In this project, we aim to understand if subjective decision making in emotional contexts is the result of automatic as opposed to deliberative processing. While many previous studies have related dual process models of decision making to learning about rewards and threats, here we manipulate how information about threats, time available for information processing, and the sensory complexity of outcomes influences decision making. We hope to explore a full understanding of the influence of these processes over decisions in emotionally complex stimuli.

Affective valence, or the experience of pleasantness or unpleasantness produced by a stimulus, is a fundamental aspect of mental health and well-being. Valence is often defined in terms of two distinct biobehavioral systems—one underlying approach and other positive behaviors and another for defensive responses to threat and other negative stimuli. These systems likely drive changes in behavior, subjective experience, and brain function linked to mental illness. We explore these systems by developing artificial neural networks that learn to efficiently by developing artificial neural networks that learn emergent representations of valence to efficiently characterize human behavior and brain function.

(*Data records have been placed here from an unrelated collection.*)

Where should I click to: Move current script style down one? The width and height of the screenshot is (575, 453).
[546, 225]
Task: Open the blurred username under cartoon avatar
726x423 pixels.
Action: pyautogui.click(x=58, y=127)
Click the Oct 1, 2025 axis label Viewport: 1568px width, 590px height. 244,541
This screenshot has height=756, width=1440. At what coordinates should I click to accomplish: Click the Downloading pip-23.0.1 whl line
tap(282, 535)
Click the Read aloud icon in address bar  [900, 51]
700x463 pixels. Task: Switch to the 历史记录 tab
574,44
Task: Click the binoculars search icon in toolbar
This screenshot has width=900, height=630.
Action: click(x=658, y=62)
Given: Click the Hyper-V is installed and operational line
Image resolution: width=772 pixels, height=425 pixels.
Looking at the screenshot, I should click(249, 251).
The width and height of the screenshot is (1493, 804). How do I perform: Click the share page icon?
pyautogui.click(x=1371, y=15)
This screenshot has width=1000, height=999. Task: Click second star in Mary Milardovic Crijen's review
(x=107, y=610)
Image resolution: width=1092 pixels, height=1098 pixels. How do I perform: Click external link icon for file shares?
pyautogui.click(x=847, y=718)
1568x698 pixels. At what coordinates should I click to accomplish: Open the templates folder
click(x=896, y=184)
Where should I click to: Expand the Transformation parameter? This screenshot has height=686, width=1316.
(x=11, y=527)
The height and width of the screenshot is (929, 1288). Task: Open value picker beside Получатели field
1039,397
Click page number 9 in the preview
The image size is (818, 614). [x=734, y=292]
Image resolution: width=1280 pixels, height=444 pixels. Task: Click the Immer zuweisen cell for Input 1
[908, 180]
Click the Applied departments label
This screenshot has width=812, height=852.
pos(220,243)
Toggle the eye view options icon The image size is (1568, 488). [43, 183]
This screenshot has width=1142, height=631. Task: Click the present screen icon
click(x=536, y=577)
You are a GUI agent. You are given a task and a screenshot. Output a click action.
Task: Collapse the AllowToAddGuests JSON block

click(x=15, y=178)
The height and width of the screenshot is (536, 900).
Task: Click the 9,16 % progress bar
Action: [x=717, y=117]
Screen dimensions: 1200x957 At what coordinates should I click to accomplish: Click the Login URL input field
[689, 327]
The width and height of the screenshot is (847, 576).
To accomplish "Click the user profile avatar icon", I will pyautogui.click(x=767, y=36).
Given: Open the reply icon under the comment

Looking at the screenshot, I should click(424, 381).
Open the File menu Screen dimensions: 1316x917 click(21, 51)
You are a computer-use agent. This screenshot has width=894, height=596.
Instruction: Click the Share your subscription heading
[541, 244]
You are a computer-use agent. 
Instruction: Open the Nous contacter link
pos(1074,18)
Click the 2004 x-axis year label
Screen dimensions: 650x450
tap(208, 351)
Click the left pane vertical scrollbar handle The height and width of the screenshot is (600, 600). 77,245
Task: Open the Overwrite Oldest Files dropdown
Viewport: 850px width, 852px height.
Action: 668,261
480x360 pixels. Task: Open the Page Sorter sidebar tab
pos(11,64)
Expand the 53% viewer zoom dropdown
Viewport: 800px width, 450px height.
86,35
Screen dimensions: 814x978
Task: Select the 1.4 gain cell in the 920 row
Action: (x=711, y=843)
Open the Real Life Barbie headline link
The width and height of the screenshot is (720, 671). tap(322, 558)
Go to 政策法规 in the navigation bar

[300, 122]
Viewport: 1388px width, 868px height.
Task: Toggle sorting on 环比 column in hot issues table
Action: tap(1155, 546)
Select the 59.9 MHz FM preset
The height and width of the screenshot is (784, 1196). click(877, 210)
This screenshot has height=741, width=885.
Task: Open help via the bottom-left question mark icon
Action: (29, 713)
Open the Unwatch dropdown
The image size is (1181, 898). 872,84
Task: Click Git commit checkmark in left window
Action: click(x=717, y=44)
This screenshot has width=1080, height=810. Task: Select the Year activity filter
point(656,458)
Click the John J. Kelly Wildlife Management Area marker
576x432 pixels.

Rapidly approaching objects, like incoming predators or projectiles, are often dangerous. Many species of animals can detect and avoid the specific patterns of looming visual motion associated with such objects, using quite similar neural mechanisms. For example, mammals encode looming motion in the superior colliculus, a region of the midbrain that coordinates rapid reorienting to salient signals in the environment. In this project, we are using computational models from nonhuman animal research to investigate how humans respond to looming motion:
1. How does looming motion in videos predict people's emotional responses to those videos?
2. How does the human superior colliculus encode looming motion?
3. How does the human superior colliculus encode people's emotional responses to looming motion in videos?

Emotion generation and regulation, such as cognitively reappraising a situation to change emotional meaning, are part and parcel of everyday life and essential to everyday functioning. But how does it actually work? How do we know what people are doing, when they are ostensibly regulating? Importantly, how can we develop a computationally explicit account of emotion regulation? One potential avenue is to look at language as a proxy for cognitive processes such as regulation with the use of deep language models. In this project we aim to determine the linguistic predictors of regulation across ontologies of different types of regulation strategies, and parse out the interaction effects of specific regulation strategies in the context of different types of emotional events, as well as mapping from deep language models to human brain activity.

Is the amygdala causally involved in the subjective experience of fear? Currently available techniques for manipulating amygdala activity are imprecise or invasive and are restricted to limited patient populations. The development of noninvasive techniques for precise control of the amygdala are needed. This project combines naturalistic neuroimaging and deep generative neural networks to create stimuli that precisely and noninvasively control activity in the amygdala to examine effects on avoidance behaviors and the subjective experience of fear.

Interpreting how another person is feeling from a complex range of cues in varied contexts is a challenging problem—and yet the human brain solves it every day. Many studies of emotion perception use contextless, artificial stimuli, limiting our ability to understand this process as it happens in the real world. In this project, we explore how emotion understanding occurs in naturalistic contexts by using artificial neural networks to model different emotion signals: facial expressions, vocal tone, and language. We examine how each of these relates to the judgments humans make about others’ emotions as well as brain activity in regions known to process social emotions.